Dark matter


What is ‘dark matter’?

Dark matter is the cosmologists' current explanation for a discrepancy in the amount of mass that our current models think should be present in the large structures we have observed. Dark matter accounts for unobserved mass that we think should be there.

Our description of dark matter

First, we should say that we have not ‘done the maths’ specifically with dark matter models. However, we propose our mechanism as a way for a vacuum flux to permeate and be retained in regions of matter, and for that flux to self-interact in a way that creates non-conserved fermions as points of interaction that change the effective gravitational field.

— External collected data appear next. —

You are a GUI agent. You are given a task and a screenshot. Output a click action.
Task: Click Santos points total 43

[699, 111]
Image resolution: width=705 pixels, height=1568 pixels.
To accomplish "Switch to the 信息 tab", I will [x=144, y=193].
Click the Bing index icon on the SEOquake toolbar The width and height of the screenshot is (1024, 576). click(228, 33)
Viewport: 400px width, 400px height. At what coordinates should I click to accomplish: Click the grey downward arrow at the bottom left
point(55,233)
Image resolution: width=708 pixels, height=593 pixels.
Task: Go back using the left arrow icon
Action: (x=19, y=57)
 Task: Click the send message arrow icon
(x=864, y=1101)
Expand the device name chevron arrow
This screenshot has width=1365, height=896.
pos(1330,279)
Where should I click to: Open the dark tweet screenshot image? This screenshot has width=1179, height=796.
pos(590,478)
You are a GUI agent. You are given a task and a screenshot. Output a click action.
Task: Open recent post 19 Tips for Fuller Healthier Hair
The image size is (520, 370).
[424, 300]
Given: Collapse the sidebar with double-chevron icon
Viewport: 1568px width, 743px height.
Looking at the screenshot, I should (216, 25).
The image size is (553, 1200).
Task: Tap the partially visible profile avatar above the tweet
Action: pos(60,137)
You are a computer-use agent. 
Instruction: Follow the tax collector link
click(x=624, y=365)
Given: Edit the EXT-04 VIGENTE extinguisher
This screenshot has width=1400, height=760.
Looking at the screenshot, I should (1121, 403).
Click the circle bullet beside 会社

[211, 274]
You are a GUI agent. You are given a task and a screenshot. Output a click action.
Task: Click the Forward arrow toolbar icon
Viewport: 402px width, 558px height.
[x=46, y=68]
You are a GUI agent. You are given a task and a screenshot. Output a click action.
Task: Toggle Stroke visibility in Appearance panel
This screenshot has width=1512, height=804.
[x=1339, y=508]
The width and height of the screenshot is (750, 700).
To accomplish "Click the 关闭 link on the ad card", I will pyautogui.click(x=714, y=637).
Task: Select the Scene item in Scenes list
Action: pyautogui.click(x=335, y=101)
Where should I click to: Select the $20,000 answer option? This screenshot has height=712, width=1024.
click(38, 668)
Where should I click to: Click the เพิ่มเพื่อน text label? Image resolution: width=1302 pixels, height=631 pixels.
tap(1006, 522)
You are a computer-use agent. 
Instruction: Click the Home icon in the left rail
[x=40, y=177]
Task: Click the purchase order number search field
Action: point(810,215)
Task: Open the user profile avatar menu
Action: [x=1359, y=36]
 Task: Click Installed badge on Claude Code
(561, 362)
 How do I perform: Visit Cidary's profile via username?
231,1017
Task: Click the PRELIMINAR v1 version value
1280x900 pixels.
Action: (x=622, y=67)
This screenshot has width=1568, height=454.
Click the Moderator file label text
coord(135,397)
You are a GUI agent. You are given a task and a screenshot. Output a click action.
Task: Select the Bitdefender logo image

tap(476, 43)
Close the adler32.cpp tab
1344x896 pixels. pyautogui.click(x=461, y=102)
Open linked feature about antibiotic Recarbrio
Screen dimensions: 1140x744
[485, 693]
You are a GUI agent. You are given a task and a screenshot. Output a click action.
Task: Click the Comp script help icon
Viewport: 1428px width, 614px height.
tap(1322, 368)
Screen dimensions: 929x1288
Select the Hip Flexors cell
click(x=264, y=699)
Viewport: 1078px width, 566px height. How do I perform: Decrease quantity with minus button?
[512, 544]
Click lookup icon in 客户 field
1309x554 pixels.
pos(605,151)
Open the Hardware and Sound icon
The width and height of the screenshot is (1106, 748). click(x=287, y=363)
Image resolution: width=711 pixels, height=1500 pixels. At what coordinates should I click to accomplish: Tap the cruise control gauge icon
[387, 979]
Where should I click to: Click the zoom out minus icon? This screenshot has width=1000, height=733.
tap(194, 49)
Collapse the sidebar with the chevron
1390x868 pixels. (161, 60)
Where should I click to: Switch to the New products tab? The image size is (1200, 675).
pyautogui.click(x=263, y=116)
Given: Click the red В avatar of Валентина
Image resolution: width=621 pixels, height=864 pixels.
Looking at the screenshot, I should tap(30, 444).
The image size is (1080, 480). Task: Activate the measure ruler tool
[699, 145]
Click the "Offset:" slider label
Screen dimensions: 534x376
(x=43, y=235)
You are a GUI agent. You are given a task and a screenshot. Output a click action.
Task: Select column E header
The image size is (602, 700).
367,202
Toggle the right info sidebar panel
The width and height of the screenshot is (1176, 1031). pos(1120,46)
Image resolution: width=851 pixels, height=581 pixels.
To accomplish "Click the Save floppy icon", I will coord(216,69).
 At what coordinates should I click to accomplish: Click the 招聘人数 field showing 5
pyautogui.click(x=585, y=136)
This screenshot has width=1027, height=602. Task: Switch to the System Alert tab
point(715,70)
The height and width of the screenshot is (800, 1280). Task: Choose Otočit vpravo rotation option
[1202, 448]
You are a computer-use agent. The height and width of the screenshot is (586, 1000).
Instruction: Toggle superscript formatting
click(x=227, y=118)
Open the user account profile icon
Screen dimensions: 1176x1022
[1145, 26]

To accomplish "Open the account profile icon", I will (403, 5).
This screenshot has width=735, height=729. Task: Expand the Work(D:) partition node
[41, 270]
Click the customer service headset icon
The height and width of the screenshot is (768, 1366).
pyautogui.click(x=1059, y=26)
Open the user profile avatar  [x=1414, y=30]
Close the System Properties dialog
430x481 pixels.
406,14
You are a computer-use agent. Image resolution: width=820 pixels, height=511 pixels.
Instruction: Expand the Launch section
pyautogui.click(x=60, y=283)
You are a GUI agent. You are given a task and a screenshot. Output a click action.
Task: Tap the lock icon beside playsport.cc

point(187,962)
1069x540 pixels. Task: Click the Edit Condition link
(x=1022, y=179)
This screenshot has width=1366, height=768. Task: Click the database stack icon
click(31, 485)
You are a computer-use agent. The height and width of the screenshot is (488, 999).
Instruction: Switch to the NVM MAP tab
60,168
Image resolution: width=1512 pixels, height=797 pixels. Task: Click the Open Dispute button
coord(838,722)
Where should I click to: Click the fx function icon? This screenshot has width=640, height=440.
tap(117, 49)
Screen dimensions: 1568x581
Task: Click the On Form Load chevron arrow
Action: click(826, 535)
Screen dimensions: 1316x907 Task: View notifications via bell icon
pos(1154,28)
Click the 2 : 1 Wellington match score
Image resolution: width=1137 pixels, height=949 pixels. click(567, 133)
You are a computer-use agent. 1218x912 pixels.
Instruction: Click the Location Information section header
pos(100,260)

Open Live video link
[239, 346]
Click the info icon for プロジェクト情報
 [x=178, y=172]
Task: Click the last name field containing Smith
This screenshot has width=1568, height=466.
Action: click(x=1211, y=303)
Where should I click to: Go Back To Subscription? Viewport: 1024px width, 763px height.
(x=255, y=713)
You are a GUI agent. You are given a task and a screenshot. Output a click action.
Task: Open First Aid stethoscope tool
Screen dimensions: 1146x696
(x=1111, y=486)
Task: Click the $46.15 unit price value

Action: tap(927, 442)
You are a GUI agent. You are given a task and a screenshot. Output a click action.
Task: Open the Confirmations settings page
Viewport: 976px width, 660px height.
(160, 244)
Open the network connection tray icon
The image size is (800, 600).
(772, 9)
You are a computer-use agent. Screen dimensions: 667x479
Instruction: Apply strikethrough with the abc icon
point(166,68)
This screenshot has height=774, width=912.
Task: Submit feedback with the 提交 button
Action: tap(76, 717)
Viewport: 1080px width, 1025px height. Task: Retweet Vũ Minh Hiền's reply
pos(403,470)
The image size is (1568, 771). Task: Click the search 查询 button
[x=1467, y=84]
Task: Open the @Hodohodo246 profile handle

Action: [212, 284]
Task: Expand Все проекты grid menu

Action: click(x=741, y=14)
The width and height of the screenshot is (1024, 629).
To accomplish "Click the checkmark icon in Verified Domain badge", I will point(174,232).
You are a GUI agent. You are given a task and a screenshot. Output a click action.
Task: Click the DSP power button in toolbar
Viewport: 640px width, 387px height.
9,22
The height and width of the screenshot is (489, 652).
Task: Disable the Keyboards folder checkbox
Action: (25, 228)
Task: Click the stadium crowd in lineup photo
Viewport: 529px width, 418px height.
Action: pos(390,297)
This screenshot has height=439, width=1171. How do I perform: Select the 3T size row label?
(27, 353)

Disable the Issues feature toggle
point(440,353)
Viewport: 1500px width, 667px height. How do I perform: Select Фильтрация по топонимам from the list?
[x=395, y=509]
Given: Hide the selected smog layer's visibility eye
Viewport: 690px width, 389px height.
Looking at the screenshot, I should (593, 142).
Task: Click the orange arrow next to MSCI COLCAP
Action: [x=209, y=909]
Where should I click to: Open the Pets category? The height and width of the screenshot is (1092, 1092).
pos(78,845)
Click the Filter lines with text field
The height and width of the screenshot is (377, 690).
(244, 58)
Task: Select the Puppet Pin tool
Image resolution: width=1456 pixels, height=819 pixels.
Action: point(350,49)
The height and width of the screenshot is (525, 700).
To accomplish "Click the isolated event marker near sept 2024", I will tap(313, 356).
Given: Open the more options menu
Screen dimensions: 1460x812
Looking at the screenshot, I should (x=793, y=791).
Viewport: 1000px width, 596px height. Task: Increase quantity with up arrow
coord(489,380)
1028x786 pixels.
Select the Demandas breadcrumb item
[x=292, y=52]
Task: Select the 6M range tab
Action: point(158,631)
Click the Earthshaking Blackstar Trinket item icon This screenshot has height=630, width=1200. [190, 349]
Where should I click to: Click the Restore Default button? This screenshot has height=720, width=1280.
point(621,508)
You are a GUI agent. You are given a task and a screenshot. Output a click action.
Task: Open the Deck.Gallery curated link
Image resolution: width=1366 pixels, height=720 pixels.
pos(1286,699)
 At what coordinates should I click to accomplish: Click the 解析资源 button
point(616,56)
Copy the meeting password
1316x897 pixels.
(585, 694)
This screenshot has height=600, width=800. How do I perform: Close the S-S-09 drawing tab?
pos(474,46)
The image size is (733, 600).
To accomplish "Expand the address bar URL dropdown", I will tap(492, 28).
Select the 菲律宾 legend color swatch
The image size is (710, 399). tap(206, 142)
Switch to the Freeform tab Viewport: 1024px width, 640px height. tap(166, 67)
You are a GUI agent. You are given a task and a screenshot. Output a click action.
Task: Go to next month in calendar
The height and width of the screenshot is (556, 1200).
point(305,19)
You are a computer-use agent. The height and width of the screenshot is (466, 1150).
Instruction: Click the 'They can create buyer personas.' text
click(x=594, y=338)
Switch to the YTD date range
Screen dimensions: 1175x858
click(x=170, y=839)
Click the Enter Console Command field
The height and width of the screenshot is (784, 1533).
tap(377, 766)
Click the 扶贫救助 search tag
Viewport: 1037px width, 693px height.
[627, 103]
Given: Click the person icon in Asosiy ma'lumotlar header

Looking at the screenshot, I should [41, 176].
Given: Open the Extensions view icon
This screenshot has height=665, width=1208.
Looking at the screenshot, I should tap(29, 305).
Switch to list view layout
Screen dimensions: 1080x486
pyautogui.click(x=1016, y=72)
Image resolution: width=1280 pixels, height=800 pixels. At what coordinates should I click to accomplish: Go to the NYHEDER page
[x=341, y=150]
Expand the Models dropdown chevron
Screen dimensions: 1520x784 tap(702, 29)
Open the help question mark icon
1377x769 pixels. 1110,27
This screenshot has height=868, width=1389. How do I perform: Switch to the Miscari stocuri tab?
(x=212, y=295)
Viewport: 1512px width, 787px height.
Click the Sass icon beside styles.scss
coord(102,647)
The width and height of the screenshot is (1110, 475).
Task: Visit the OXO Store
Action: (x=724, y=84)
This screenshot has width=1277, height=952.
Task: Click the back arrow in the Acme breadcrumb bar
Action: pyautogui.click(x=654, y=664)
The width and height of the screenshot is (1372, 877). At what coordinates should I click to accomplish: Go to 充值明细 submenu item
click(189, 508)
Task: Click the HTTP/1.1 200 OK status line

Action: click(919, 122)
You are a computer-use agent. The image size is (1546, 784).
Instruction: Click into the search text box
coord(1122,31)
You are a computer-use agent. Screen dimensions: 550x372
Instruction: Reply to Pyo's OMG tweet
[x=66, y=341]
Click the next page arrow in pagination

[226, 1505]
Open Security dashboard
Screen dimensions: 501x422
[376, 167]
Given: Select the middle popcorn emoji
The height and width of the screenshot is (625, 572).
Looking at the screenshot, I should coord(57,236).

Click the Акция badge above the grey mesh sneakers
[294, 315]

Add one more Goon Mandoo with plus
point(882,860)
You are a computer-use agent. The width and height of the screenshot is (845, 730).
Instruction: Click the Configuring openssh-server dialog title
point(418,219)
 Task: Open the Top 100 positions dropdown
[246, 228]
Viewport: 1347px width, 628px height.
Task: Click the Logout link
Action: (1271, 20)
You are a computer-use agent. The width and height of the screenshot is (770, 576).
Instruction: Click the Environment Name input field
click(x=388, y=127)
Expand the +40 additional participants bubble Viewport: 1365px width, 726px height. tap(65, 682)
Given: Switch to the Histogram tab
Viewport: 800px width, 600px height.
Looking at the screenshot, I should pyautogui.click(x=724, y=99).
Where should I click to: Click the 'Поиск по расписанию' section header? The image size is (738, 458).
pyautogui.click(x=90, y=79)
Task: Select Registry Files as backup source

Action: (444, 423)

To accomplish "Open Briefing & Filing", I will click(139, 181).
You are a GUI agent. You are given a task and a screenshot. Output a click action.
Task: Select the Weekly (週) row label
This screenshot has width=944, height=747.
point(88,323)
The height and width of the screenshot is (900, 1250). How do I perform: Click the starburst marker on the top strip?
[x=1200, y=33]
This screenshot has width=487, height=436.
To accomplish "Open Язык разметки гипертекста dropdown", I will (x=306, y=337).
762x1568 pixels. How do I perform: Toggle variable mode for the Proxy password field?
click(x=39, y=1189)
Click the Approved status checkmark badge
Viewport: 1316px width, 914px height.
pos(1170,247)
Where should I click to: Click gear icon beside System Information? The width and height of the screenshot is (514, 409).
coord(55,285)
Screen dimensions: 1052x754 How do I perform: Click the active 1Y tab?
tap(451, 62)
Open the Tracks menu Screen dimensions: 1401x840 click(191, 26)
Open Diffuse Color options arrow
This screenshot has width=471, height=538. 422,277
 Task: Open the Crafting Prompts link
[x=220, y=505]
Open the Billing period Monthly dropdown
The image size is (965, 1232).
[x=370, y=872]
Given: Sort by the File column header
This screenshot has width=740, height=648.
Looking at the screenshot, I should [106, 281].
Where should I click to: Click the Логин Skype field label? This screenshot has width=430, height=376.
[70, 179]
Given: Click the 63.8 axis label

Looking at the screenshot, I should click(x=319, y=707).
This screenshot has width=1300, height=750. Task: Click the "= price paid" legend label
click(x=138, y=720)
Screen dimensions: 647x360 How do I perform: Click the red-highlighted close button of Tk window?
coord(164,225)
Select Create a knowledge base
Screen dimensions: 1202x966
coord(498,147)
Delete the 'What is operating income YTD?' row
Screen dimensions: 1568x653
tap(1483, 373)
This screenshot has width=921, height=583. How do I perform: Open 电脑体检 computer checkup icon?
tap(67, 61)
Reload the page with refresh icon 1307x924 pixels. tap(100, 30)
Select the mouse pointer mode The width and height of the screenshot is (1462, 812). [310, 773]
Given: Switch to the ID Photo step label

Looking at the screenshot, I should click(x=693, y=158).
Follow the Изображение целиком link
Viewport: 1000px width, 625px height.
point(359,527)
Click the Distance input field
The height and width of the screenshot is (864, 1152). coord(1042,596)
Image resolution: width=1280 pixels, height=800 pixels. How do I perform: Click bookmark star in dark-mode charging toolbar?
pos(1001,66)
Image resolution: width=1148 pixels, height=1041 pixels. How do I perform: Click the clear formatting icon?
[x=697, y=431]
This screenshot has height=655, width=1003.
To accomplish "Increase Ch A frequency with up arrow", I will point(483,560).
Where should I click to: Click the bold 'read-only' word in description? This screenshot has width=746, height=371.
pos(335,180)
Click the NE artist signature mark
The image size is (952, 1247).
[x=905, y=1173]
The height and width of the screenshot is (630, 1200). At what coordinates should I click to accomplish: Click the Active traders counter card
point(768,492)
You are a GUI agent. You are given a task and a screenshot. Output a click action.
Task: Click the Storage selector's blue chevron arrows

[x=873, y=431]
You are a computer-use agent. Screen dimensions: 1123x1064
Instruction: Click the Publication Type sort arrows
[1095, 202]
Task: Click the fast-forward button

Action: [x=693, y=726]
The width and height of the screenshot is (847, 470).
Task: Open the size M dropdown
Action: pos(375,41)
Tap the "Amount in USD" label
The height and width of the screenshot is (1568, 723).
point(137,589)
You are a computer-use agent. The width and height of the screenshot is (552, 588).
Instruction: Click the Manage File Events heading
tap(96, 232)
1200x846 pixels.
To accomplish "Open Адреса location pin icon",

After devising the mechanism for fermion formation, we explored its expressions further, and found that there would be 'clouds' of fermions surrounding regular matter.

These fermions would not be conserved like ordinary matter, and would resemble quantum fluctuations (but with a deterministic origin!). They would be formed only once, then radiate away as bosons, effectively disappearing into vacuum, perhaps to form other fermions elsewhere.

For this to be sustained, we require:

  • That there be lots of flux in the region;
  • This flux is generated by lots of matter, from a cluster, galaxy, black hole, or filament.
  • The individual bosons of this flux will be of low mass-energy, so they may create a plasma.

Dark matter plasma

That last point is important: that the bosons have low mass-energy. This prevents fermions from becoming localized; the low mass-energy allows bosons to propagate far before being collapsed in a fermion event. This means that the fermions will be comprised of different bosons every time one is formed, which describes a plasma quite well: the result is a soup of particles that interchange with each other, where fermions have a different identity for each occurrence.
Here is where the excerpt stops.